:: Study material

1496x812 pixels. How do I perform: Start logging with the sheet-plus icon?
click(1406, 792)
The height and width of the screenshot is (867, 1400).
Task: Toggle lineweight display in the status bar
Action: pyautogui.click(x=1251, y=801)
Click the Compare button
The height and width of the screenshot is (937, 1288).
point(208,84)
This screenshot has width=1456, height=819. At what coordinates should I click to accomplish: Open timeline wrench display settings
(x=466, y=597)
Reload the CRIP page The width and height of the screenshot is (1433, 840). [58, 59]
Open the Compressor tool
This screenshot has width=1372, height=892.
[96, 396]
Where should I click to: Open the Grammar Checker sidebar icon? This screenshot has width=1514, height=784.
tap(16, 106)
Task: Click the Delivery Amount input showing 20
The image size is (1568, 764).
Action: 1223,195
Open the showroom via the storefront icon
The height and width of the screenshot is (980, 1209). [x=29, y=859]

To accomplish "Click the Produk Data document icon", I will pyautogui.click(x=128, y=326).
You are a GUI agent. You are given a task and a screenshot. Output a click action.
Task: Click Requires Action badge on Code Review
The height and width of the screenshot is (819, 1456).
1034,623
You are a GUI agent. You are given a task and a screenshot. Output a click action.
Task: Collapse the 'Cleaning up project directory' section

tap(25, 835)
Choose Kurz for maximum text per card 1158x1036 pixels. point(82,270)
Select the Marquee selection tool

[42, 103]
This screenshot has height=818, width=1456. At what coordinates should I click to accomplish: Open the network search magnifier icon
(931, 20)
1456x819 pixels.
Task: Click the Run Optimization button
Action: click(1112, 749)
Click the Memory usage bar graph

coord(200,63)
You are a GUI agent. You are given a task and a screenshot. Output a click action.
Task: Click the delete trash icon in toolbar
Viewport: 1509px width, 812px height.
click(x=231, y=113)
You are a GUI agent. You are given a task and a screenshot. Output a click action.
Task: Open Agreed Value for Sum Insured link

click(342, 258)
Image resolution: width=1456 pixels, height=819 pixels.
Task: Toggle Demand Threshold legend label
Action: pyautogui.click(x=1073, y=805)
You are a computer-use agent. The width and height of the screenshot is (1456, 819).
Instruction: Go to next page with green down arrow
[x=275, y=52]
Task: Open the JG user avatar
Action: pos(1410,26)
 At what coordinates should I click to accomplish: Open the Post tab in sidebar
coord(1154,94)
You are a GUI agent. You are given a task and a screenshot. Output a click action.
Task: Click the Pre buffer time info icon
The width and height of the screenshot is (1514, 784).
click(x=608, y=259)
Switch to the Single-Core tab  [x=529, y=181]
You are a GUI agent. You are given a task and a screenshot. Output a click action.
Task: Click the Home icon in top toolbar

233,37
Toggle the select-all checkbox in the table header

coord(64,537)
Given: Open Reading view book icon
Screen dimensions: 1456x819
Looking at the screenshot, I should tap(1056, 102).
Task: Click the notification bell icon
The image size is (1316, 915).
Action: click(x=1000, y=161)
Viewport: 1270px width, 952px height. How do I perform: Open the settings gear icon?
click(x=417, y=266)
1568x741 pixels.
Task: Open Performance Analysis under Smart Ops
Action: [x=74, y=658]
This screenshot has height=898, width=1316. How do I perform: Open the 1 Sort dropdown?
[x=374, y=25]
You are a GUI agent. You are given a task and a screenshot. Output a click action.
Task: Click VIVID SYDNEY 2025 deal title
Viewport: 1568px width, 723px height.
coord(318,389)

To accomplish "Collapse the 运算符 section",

::::

§ Description of the task: Look for the line that contains "Screen dimensions: 1456x819" in the listing above. Set down that line and each line after it, ending with the last one.

§ Worked solution:
Screen dimensions: 1456x819
Looking at the screenshot, I should tap(1056, 102).
Task: Click the notification bell icon
The image size is (1316, 915).
Action: click(x=1000, y=161)
Viewport: 1270px width, 952px height. How do I perform: Open the settings gear icon?
click(x=417, y=266)
1568x741 pixels.
Task: Open Performance Analysis under Smart Ops
Action: [x=74, y=658]
This screenshot has height=898, width=1316. How do I perform: Open the 1 Sort dropdown?
[x=374, y=25]
You are a GUI agent. You are given a task and a screenshot. Output a click action.
Task: Click VIVID SYDNEY 2025 deal title
Viewport: 1568px width, 723px height.
coord(318,389)

To accomplish "Collapse the 运算符 section",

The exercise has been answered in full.